Di Nicoletta Biglietti 21/05/2025

Nel tempo del Simbiocene – l’era immaginata da Donna Haraway in cui l’uomo smette di dominare per iniziare a coabitare – non servono utopie lontane, ma visioni radicali, tangibili, estetiche. Realia: il futuro simbiotico nell’arte digitale di Sabrina Ratté, in mostra al MEET Digital Culture Center di Milano fino al 1° giugno 2025, è una di queste visioni. Un’installazione immersiva che non si limita a raccontare un mondo futuro, ma lo costruisce, pixel dopo pixel, glitch dopo glitch e radice dopo radice.

Sabrina Ratté, artista canadese tra le più riconosciute della scena dell’arte digitale contemporanea, porta per la prima volta in Italia un insieme di opere che sembrano uscite da un ecosistema alternativo. Ma attenzione: non c’è nulla di alieno in questi mondi. Sono specchi, rifrazioni di un presente che fatichiamo ancora a vedere per intero. Le sue architetture digitali e i paesaggi organico-elettronici parlano di un futuro possibile, dove l’intelligenza artificiale non sostituisce, ma si intreccia alla memoria ecologica, e dove la tecnologia diventa fertile humus per nuove forme di coesistenza.

Inflorescences, Plane of Incidence, Cyberdelia e soprattutto Floralia sono i quattro tasselli di una narrazione che mette in crisi le vecchie opposizioni: umano Vs non-umano, naturale Vs artificiale, memoria Vs simulazione.

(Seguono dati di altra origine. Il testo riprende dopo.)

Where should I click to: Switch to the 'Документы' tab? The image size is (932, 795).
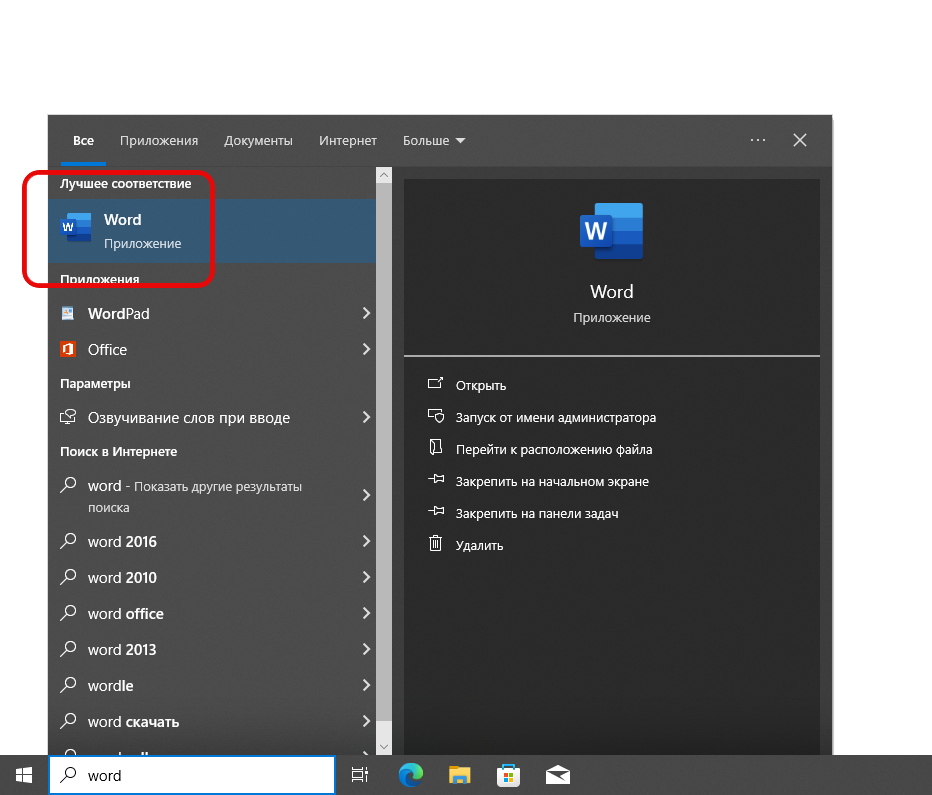[258, 141]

In Floralia, infatti, installazione ambientata in una sala virtuale che custodisce specie vegetali estinte, la memoria non è un semplice archivio, ma un organismo vivente, capace di influenzare e deformare lo spazio; qui, glitch diventano cicatrici del tempo e le piante digitali – in apparenza fredde, generate da software – restituiscono una profonda intimità sensoriale. È il lutto della natura che si fa promessa di rinascita.

Con Inflorescences, invece, è il rifiuto tecnologico che da rottame, e-waste, scarto diventa nuovo terreno di crescita per organismi ibridi, funghi digitali, vegetazioni post-umane. Non una distopia, ma un adattamento speculativo che rifiuta l’idea di catastrofe come fine inevitabile. È una metamorfosi. O meglio: è il Simbiocene – ovvero quella nuova era, oltre il pessimismo ambientale, caratterizzata da una relazione positiva e simbiotica tra l’uomo e la natura – che si insinua nelle fessure del nostro immaginario.

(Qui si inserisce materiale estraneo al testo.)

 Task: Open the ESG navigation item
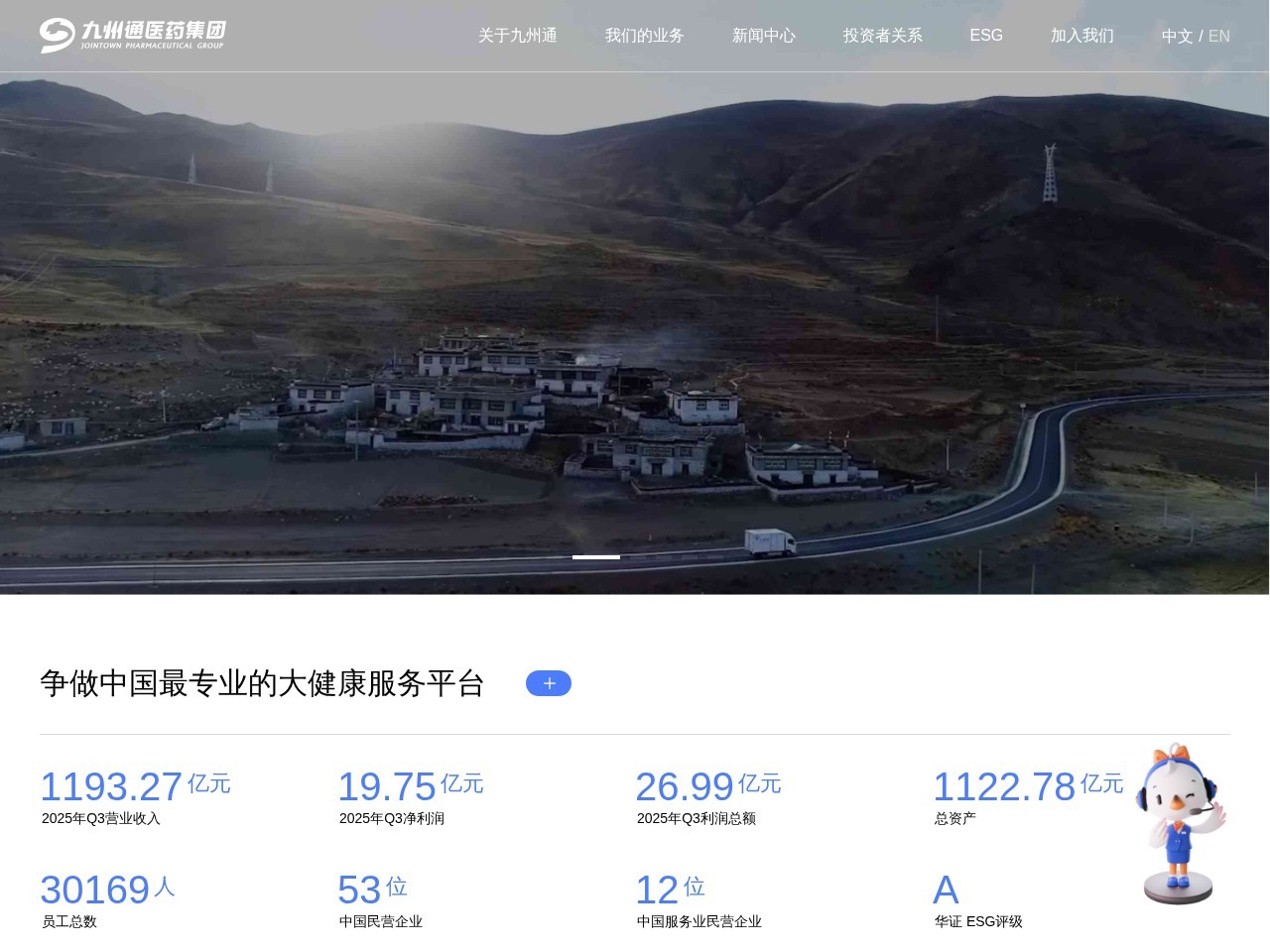tap(985, 36)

Quell’immaginario che in Cyberdelia da la possibilità i visitatori di interagire con un “oracolo” composto da AI e tarocchi, scegliendo una carta e attivando una visione. È un gioco, certo, ma anche un rito: un modo per ridare senso all’incertezza, per riscoprire il caso come forza creatrice e non solo distruttrice.

Perchè ogni visione è, in realtà, una possibilità evolutiva. Una trasformazione, una metamorfosi. Proprio come emerge in Plane of Incidence, dove oggetti abbandonati – ritrovati tra Montréal e Marsiglia – vengono digitalizzati e trasfigurati in esseri semi-viventi, attraversati da un’energia che parla di sì di rinnovamento ma anche di una nuova agentività della materia.

Ed è proprio l’uso del termine agentività (dal concetto di agency in filosofia e teoria critica) che suggerisce quanto questi oggetti non siano più semplicemente “cose”, ma diventino un’attiva presenza in grado di interagire, evolversi, e agire, appunto nel contesto artistico, simbolico e vitale

Il grande merito di Sabrina Ratté è infatti quello di non scegliere tra denuncia e visione, tra estetica e pensiero critico. Perché le sue opere sono in realtà ponti tra la filosofia e il design, tra la scienza e la poesia e tra ciò che è e ciò che potrebbe essere. E proprio per questo, funzionano. Incantano e fanno riflettere.

Non illustrano un futuro, lo fanno sentire. E infatti “Realia” non è una mostra da guardare, ma è un ambiente da attraversare. È un invito a riprogrammare i nostri sensi, a uscire dalla logica lineare dell’Antropocene per entrare in quella rizomatica del Simbiocene, dove tutto è relazione, mutazione, interdipendenza.

Perché, in fondo, vivere nel Simbiocene non significa abbandonare la tecnologia, ma imparare a danzare con essa.